Stored records:
***
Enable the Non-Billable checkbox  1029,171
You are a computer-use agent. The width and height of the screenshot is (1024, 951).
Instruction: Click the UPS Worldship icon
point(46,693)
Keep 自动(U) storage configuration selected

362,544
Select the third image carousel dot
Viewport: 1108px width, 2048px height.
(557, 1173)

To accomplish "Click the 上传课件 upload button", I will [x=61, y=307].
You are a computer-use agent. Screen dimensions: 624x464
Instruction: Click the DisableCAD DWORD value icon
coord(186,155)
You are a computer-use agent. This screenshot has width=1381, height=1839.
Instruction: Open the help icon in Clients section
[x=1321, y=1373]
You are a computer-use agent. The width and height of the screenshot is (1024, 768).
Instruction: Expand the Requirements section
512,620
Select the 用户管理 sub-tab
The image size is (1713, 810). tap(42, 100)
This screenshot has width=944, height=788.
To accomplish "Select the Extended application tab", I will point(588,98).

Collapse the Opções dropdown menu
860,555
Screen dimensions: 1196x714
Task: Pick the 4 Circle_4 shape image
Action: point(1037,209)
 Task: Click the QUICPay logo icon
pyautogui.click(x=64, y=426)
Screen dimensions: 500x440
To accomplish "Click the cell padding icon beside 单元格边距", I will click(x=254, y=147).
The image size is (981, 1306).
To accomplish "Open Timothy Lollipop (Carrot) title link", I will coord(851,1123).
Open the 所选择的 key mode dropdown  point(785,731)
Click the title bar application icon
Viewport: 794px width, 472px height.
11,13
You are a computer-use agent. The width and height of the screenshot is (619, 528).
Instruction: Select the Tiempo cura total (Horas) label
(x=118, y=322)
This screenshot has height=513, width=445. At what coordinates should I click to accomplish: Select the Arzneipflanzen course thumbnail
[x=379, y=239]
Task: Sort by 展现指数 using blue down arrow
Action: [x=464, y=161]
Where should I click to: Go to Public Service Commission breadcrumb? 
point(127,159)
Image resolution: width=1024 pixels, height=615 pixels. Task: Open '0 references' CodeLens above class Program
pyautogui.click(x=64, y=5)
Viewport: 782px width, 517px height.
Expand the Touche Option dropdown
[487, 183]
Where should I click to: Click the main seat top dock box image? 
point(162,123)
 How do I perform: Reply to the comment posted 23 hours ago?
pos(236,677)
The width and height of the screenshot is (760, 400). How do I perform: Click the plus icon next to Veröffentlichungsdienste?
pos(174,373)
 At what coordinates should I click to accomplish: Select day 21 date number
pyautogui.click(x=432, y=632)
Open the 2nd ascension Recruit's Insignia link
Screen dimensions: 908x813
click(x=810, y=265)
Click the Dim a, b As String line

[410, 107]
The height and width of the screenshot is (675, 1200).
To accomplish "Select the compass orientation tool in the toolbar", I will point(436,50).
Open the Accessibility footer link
***
Filter the entries above down to the lines that contain "agent".

Response for this exercise:
You are a computer-use agent. The width and height of the screenshot is (1024, 951).
You are a computer-use agent. Screen dimensions: 624x464
You are a computer-use agent. This screenshot has width=1381, height=1839.
You are a computer-use agent. The width and height of the screenshot is (1024, 768).
You are a computer-use agent. The width and height of the screenshot is (619, 528).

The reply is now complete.